LSR11 KEYNOTES

Ellen M. Kaufman, M.A., is a doctoral researcher in Informatics at Indiana University and a Graduate Research Assistant at the Kinsey Institute. Her research focuses broadly on emerging sextech and its implications for erotic labor and interpersonal relationships. Her current work explores how intimacy is “engineered” in technology-mediated contexts with both human and artificial or virtual partners.
Charlotte Poitras is a Montreal-based Canadian actress, writer, and multidisciplinary artist whose work spans film, television, and experimental media. She has appeared in productions such as *The Voyeurs* and *X-Men: Apocalypse*, building a presence across both French- and English-language projects.Beyond traditional acting, Poitras explores themes of intimacy, identity, and sexuality through her broader artistic practice. Her work often blurs the boundaries between reality and fiction, engaging with desire, embodiment, and the politics of representation. With a body of work that includes performance, writing, and audiovisual projects, she brings a provocative and introspective lens to contemporary storytelling.

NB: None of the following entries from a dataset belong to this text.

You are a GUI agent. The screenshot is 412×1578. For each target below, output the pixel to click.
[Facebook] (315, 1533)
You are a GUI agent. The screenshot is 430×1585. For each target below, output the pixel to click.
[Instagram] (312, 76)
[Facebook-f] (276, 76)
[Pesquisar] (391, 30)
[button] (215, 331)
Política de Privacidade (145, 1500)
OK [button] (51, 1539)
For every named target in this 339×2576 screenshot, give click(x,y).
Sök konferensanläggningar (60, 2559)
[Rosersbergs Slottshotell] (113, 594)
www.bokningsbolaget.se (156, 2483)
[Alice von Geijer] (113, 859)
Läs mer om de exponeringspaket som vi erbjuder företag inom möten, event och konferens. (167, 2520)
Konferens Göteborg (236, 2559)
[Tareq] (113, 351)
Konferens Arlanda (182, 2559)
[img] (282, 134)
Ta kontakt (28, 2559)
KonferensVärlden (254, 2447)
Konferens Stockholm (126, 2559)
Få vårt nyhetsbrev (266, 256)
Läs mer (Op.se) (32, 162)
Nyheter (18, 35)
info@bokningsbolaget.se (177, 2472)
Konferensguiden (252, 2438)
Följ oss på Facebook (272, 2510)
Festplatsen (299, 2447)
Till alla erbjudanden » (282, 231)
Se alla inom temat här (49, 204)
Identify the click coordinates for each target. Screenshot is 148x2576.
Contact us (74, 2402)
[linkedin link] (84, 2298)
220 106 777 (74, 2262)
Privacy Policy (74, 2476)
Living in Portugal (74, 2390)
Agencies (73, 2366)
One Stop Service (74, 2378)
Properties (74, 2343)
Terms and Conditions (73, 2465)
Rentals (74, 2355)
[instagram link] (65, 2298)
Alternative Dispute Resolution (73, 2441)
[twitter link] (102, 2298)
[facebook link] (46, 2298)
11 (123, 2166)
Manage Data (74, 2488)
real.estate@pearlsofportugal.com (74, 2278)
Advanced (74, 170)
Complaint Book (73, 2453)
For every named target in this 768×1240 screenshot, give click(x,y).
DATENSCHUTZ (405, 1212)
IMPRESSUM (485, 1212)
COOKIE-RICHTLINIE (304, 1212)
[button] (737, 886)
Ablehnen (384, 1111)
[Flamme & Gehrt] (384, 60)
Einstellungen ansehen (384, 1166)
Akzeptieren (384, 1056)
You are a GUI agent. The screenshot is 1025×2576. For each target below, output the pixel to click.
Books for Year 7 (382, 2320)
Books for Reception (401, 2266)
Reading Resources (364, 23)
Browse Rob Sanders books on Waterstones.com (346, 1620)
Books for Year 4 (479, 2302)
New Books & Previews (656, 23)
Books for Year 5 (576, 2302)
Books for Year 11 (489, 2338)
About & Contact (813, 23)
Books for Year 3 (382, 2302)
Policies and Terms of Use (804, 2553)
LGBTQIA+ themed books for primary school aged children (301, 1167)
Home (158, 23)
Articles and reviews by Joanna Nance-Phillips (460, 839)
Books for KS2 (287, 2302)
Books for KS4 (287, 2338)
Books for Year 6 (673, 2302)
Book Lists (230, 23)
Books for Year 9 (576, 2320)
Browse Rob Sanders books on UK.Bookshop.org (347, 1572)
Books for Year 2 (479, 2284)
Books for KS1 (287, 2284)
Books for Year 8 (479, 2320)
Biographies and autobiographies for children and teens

​Valerie A. Lapointe is a PhD candidate in psychology at the Université du Québec à Montréal. Their recent work examines how generative AI is reshaping sexuality and intimate relationships. Specifically, Valerie focuses on platform affordances and governance challenges surrounding AI-generated pornography, the forms of erotic content produced using AI, as well as the risks and possibilities these technologies present for human sexuality and emotional (dis)connection.